通算5枚目のフルアルバム『THANK GOD, THERE ARE HUNDREDS OF WAYS TO KiLL ENEMiES』を6月にリリースしたものの、コロナ禍という不測の事態を受け予定していたツアー、さらには主催イベントDEAD POP FESTiVALもキャンセルとなってしまった2020年。

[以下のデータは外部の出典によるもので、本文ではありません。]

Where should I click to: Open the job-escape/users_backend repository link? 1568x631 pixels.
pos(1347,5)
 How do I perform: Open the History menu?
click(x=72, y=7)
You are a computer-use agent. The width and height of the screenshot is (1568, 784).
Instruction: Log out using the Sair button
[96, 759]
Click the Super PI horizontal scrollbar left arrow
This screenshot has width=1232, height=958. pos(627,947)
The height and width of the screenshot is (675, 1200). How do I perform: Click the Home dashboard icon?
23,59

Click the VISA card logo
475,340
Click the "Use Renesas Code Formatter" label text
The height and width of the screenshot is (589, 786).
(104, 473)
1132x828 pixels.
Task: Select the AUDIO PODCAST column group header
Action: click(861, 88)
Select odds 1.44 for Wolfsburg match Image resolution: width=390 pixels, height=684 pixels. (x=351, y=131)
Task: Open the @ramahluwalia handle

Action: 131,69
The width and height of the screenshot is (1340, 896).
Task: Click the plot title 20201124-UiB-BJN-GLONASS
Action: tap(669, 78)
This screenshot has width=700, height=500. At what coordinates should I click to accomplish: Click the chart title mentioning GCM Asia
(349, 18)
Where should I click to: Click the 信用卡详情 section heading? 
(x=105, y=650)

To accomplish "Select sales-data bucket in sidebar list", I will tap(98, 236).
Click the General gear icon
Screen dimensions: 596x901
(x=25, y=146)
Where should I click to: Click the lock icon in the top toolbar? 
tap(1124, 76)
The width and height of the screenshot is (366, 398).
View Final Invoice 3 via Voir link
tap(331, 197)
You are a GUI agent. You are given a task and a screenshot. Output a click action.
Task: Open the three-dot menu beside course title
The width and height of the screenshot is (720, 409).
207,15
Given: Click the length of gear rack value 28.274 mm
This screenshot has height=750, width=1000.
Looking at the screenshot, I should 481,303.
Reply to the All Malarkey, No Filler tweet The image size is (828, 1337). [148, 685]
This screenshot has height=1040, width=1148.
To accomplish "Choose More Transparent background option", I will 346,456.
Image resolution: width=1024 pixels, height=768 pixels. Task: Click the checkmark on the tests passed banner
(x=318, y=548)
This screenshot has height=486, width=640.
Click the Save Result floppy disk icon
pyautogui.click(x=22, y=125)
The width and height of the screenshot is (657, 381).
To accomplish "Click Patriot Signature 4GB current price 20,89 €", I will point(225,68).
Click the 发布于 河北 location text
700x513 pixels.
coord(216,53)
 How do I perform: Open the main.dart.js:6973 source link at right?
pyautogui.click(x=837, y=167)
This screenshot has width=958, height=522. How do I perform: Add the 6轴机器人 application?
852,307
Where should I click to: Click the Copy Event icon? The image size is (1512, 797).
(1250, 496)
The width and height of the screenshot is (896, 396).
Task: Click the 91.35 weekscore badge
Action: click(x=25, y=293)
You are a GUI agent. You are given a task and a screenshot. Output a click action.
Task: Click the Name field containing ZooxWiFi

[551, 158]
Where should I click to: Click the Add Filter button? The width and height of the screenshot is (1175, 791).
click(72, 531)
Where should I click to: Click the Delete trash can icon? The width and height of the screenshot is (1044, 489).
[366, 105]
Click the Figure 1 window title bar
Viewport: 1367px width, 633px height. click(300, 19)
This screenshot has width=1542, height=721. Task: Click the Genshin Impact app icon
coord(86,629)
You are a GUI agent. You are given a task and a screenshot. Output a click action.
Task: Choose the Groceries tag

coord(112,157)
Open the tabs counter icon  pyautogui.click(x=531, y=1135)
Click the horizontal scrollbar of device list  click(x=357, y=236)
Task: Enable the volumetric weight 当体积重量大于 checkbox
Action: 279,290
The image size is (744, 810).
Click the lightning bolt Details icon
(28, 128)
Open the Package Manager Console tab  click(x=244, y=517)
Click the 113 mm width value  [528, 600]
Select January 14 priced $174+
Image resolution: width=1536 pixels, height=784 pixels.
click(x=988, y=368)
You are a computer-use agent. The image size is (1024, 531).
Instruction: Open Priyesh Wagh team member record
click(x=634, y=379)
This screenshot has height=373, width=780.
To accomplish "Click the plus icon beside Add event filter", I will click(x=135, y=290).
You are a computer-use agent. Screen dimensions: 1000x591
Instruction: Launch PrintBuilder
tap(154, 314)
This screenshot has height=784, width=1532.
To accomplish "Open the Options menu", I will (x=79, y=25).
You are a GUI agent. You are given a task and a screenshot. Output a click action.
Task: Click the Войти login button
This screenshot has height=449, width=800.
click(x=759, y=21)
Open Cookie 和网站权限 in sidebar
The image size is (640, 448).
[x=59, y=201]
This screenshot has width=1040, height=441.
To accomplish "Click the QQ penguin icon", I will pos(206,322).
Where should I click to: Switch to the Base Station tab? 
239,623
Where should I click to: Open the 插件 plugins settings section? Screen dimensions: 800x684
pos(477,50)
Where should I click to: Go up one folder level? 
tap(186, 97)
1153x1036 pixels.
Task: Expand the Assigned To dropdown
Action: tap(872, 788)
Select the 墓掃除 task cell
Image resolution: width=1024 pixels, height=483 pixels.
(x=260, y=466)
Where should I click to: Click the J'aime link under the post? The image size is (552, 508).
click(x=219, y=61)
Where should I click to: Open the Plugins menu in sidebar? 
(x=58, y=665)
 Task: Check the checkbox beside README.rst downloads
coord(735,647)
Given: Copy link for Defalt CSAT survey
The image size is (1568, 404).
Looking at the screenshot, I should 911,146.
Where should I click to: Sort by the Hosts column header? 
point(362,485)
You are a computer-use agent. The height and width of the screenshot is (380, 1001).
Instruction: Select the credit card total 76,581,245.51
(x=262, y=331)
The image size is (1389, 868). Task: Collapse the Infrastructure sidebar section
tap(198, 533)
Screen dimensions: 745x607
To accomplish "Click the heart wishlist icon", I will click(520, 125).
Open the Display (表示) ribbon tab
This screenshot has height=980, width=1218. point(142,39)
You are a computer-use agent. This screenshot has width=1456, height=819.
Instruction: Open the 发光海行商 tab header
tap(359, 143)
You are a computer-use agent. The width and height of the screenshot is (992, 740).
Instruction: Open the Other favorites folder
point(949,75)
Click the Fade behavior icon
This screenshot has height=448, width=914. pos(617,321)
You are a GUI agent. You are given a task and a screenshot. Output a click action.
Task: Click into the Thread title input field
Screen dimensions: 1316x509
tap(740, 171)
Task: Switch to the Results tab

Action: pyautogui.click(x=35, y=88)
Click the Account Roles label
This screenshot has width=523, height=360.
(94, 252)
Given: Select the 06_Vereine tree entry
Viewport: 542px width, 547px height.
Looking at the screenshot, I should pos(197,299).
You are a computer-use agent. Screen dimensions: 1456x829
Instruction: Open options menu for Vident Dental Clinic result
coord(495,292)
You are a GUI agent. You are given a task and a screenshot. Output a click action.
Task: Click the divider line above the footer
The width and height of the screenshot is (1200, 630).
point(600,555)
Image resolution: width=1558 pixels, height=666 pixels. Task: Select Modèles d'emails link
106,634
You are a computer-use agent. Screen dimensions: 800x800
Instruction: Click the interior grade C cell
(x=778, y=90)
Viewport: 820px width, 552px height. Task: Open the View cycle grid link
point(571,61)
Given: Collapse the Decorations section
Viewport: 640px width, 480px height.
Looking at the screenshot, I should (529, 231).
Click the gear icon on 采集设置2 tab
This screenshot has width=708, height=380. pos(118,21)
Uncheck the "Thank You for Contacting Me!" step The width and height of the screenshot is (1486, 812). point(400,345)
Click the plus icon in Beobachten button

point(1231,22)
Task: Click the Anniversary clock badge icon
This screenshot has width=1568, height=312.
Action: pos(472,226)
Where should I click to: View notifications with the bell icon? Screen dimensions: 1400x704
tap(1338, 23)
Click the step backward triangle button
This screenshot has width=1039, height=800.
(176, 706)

そんな状況下において従来のライブはできないながらも「配信ライブでやりたいことがみつかった」というモチベーションを加算し、2020年10月24日アルバム再現ライブという形で無観客配信ライブが実現した。


始まりを告げるサイレンが鳴り響きメンバーが姿を見せる中、客席には数体のマネキンが置かれている...。これにはやはりいささか寂しさを感じながらもライブはスタート。ヘヴィーなサウンドを基調にレゲエ、ダブ、スカ、パンク、ガレージロック、ラップなど様々な要素がエモーショナルに融合、アルバム収録全13曲を曲順通りに披露した。

MCでは客席に用意されたマネキンの統一感のなさにツッコミを入れSiMのバンドTを着用させるという演出でライブ感を高めるなど茶目っ気をみせつつも、コロナ禍でライブハウスに向けられた誹謗中傷を嘆き、やっぱりライブがしたいという事、この状況下での感情の変化など正直な想いを吐露。そこから『生きていればまたきっと会えるよ』という前向きなメッセージも視聴者に届けた。


ライブ終了後はコメント欄に多くの人達からアンコールの言葉が連なり、高ぶる想いと余韻が浮き彫りとなっていた。


常にあらゆる要素、敬愛するルーツを大切に自分達なりの解釈でSiMらしさを具現化してきた中で生まれた最高傑作。音源もさる事ながら、この日の配信ライブを観ることでまた一段とアルバム全体の情緒や展開、世界観を色濃く感じ取ることができるだろう。このライブの模様は、2020年10月27日 23:59までアーカイブ視聴が可能、チケットも引き続き発売中となっているので是非多くの人に体感して欲しい。

長い歴史の中でも特殊で不条理な事態となった2020年は確実に今後語り継がれていく事例となる訳で、その中で後世まで名を残すバンドが何をしたか、今我々は常に歴史的瞬間を目撃しているのである。

そして、そんな中でも新たな一歩、待望の有観客ライブ「BETTER THAN NOTHiNG TOUR 2020」の開催が決定。11/28(土) 大阪を皮切りに東名阪で、もちろん様々な規制を敷いての開催となるが、多くの者が待ちわびた分かち合う瞬間を是非大切にして欲しい。